Dark energy is the name given to an unexplained aspect of the universe. Dark energy has been postulated as an explanation for the accelerating motion of galaxies away from each other.
Scientists theorize that galaxies have been moving away from each other since the time of the Big Bang. This is the expansion of the universe originally triggered by the Big Bang that just keeps going due to inertia.
One would think that, over the eons, the gravity of galaxies pulling on each other would have slowed this expansion. Instead, scientists have found that the expansion is speeding up. They postulate that an unknown form of energy, “dark energy,” pushes outward and causes this acceleration. Dark energy is thought of as countering gravity and, further, overbalancing it.
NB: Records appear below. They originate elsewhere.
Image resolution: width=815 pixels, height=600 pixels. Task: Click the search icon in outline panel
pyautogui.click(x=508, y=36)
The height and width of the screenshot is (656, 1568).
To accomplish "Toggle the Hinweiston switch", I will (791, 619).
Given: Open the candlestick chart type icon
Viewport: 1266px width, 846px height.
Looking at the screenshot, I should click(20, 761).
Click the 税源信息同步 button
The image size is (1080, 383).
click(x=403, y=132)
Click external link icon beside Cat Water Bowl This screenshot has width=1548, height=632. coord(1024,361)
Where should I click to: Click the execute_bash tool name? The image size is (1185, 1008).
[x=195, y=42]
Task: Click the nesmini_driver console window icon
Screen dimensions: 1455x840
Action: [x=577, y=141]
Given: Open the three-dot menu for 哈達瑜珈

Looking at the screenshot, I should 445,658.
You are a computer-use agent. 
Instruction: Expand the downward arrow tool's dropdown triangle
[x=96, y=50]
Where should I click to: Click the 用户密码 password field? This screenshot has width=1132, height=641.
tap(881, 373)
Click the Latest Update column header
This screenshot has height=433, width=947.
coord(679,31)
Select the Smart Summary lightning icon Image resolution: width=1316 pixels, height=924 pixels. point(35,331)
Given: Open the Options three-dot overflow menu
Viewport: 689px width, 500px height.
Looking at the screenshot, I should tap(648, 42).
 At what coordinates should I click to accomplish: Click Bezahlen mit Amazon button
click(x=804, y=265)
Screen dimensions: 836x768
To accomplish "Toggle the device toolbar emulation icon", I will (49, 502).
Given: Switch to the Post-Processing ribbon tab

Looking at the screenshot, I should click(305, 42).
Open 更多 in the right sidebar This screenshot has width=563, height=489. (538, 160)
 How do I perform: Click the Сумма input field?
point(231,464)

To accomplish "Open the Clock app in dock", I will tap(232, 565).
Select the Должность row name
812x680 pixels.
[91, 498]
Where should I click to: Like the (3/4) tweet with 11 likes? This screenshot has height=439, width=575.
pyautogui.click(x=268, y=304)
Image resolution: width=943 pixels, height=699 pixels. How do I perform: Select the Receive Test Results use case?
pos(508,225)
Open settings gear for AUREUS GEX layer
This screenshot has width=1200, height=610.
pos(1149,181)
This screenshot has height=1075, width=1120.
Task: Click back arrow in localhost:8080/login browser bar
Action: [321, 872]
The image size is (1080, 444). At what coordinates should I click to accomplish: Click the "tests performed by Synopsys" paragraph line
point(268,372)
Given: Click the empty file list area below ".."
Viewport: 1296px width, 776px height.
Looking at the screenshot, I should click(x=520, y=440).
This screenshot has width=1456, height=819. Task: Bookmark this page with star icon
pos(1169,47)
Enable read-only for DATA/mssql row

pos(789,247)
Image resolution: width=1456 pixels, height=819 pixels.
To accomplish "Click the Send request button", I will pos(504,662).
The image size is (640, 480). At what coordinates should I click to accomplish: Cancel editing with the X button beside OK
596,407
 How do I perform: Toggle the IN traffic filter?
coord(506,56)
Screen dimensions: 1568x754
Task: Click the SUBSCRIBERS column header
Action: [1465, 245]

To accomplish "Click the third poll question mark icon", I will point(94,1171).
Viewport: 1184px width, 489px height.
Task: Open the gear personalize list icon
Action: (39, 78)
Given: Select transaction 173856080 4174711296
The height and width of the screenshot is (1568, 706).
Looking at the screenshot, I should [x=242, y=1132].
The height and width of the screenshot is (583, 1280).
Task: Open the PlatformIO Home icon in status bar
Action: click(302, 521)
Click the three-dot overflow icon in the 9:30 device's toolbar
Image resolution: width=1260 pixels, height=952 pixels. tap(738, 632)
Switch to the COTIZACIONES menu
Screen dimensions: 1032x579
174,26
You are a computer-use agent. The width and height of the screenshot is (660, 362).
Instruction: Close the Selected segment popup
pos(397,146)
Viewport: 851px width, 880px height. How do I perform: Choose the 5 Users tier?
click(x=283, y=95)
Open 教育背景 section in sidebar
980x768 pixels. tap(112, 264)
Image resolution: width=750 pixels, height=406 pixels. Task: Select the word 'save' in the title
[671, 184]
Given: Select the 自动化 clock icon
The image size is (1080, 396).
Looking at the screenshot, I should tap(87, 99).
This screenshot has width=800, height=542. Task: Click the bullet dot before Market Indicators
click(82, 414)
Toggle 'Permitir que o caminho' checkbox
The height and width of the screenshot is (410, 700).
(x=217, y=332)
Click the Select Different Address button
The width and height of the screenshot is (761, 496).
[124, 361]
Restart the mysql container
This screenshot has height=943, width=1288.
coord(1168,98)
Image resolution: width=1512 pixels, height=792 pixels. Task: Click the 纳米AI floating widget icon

In accordance with E=mc^2, energy is equivalent to mass, so dark energy would add to the mass of the universe. Estimates vary, but dark energy could account for 68% of the energy in our universe.
Dark energy and dark matter are different. While dark energy has been postulated as an explanation for the accelerating motion of galaxies away from each other, “dark matter” is the name given to another unexplained aspect of the universe. Dark matter could account for “excess gravity” in the universe, that is, stronger gravity than can be accounted for by scientists’ calculations of the amount of matter that they can see in the universe.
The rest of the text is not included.